→ Given text:
Attorney’s Seven-Year Sentence Upheld

     PASADENA, Calif. (CN) – The 9th Circuit on Friday affirmed an attorney’s conviction and sentence for being an accessory after the fact to mail fraud and securities law violations.
     David Tamman was working for John Farahi’s company NewPoint Financial Services in 2003 when he began preparing documents to make it look like Farahi’s private offerings of debentures were legitimate when they were not, according to the three-judge panel.
     From 2005 to 2009 Farahi raised more than $30 million from the debentures, representing them as low-risk investments, and used the money for undisclosed purposes, “including payment of his own personal expenses, principal repayments to previous investors, and higher-risk futures options trading,” according to the 18-page ruling.
     The Securities and Exchange Commission investigated NewPoint in 2009 on a tip that Farahi was operating a Ponzi scheme, and Tamman edited backdated documents throughout the investigation, U.S. District Judge David Alan Ezra of Honolulu wrote for the circuit, sitting by designation.

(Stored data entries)

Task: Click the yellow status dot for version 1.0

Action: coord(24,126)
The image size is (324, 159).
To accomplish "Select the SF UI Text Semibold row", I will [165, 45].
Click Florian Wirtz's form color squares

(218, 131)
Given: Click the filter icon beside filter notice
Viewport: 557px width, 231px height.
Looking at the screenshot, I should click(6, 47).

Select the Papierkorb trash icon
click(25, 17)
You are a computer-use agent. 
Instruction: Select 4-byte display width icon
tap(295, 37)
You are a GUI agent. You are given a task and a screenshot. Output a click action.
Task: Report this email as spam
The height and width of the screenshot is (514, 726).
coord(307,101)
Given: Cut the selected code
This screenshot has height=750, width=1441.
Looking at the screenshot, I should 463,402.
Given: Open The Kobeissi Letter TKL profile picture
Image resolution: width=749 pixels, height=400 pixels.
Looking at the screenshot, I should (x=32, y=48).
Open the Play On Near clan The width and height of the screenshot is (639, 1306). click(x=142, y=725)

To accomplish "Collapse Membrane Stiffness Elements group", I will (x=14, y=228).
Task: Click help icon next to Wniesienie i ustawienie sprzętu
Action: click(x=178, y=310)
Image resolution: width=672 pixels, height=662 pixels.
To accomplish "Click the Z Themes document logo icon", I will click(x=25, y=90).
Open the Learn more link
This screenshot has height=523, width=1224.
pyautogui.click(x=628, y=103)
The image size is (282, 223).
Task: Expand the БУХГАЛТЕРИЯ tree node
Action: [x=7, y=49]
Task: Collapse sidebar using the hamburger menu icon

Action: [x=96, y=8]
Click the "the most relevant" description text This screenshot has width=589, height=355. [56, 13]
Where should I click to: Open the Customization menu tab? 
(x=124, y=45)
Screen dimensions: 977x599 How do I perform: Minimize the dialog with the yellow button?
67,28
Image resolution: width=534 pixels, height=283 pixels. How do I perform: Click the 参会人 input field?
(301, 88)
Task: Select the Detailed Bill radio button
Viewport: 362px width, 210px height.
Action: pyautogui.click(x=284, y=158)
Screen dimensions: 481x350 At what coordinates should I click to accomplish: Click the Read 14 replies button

→ Actions to take:
• 1. Quote the article on the attorney's upheld sentence, everything from "The Securities and" down to "sitting by designation.".
• 2. Write the next part of the news article about the attorney's upheld sentence, starting after its last sentence.

→ Results of the exercise:
• 1.
The Securities and Exchange Commission investigated NewPoint in 2009 on a tip that Farahi was operating a Ponzi scheme, and Tamman edited backdated documents throughout the investigation, U.S. District Judge David Alan Ezra of Honolulu wrote for the circuit, sitting by designation.

• 2.
     In 2012 Tamman was indicted with conspiracy to obstruct justice, accessory after the fact to mail fraud and securities law violations, altering documents to influence a federal investigation and aiding and abetting Farahi’s false testimony at an SEC deposition.
     The district court found him guilty and sentenced him to seven years in prison.
     Tamman said the court erred in calculating his sentence because it dually applied the broker-dealer and special skill enhancements of the sentencing guidelines, which to double counting.
     But Ezra wrote that Tamman’s rationale does not apply to his case.
     “Application of both special offense characteristics is not double counting: it reflects different conduct committed by two different parties,” Ezra wrote.
     Tamman also argued that the district court overcalculated the loss amount and the number of victims.
     He said that though the court called the loss greater than $20 million, he was aware of only $11 million, and he said that though the court said there were more than 50 victims, he was aware of only 43.
     But Ezra ruled that even if Tamman were not directly aware of the court’s figures, he could have “reasonably foreseen” them.
     Tamman also claimed that he was under the influence of medications when he waived his right to a jury at his trial, but Ezra said that since Tamman’s behavior and his attorney’s representations did not indicate otherwise, the district court was right to take the waiver at face value.
     Ezra also found that since Tamman’s trial became a bench trial, the court was right to exclude the testimony of two expert witnesses.